Aymeric Carré : vous avez déjà tout dans ce titre : l’égoïsme du mec, son angélisme insupportable et sa vulgarité intrinsèque.
Laurent Routier : sa vulgarité ?
Aymeric Carré : parce que vous ne trouvez pas ça vulgaire qu’un mec se pointe en pleine dépression nationale pour exiger du bonheur ? Il va en vendre 1 million d’exemplaires de sa merde, se gratter les couilles au soleil toute l’année 2014 pendant que nous autres on va se les geler en bouffant des patates et du lard.
Laurent Routier : des patates ?
Natacha Polonium : du lard ?
Aymeric Carré : non, mais peu importe ! Vous avez saisi l’image !

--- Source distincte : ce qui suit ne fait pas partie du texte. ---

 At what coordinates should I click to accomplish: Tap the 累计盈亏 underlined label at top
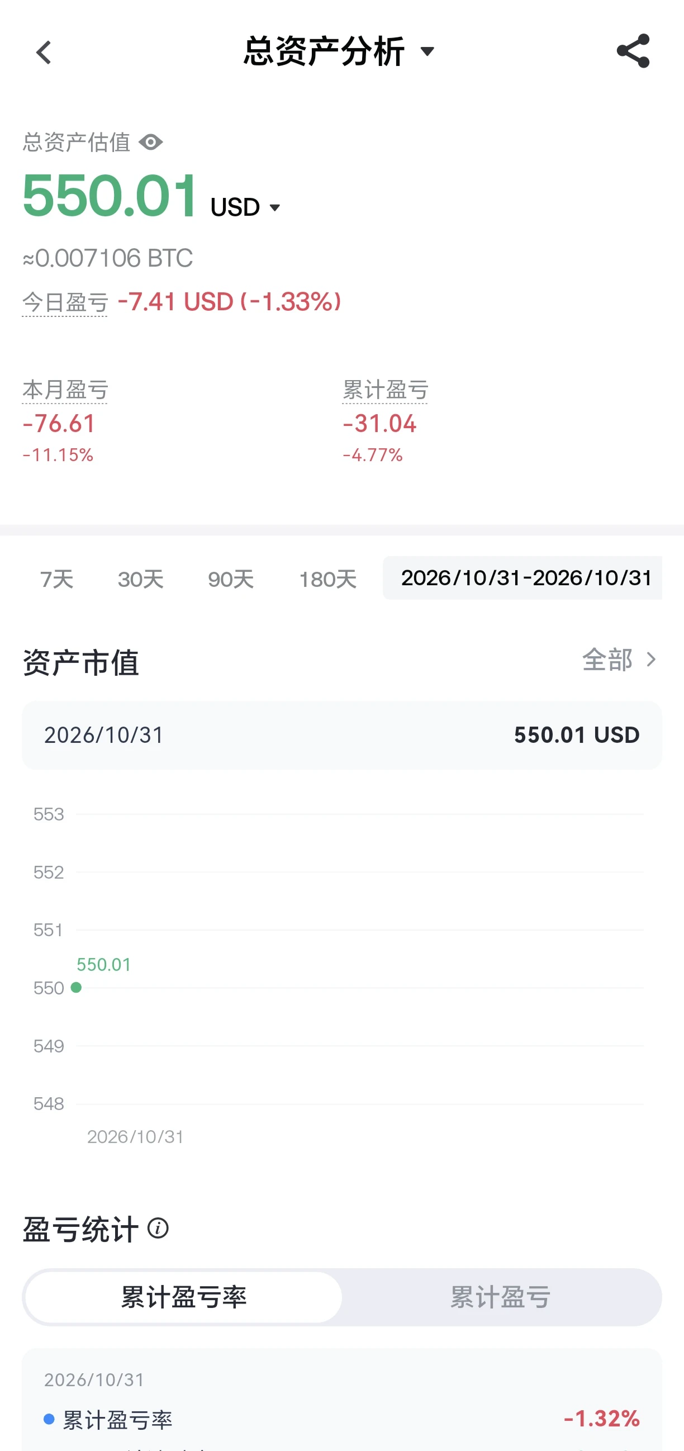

Natacha Polonium : c’est vrai que Christophe Maé, c’est Zaz au masculin. Aucune pudeur, tout pour sa gueule et une gueule que t’as envie de refaire au marteau.

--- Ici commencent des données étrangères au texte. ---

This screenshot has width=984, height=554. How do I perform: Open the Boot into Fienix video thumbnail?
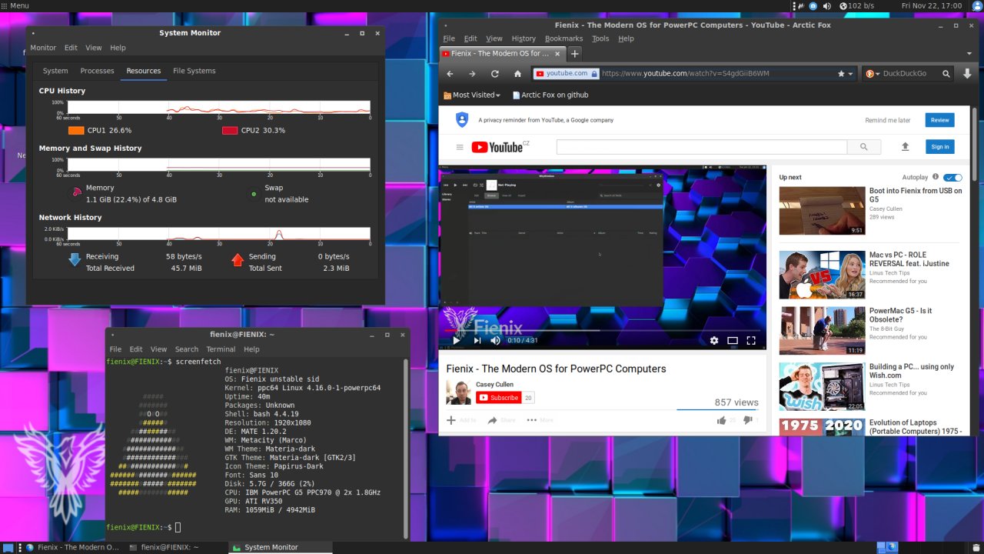[822, 210]
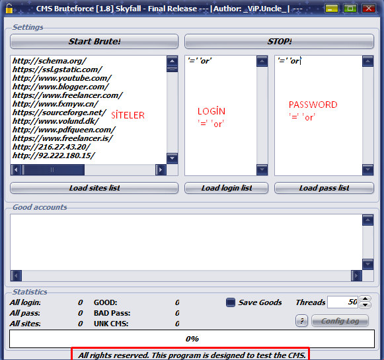Image resolution: width=384 pixels, height=360 pixels.
Task: Click sites list horizontal scrollbar thumb
Action: tap(53, 169)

Laurent Routier : oui, ça, il n’y est pour rien le pauvre.
Natacha Polonium : le « pauvre », c’est pas le bon terme Laurent.
Laurent Routier : vous n’allez quand même pas lui reprocher d’avoir du succès et de gagner de l’argent ?
Aymeric Carré : si ! De la même manière que je reproche aux marchands d’armes de faire du fric en vendant leurs Kalach’ aux enfants africains.
Natacha Polonium : oui, et on reproche bien aux « financiers » de jouer avec le fric des petits contribuables. Avec Maé, c’est pareil.
Laurent Routier : oui, je vois le truc. Perso, je ne leur ai jamais confié mon argent.
Aymeric Carré : voilà ! C’est exactement ce qu’il faut dire aux gens ! Si vous achetez le dernier album de Maé, vous aurez du sang sur les mains.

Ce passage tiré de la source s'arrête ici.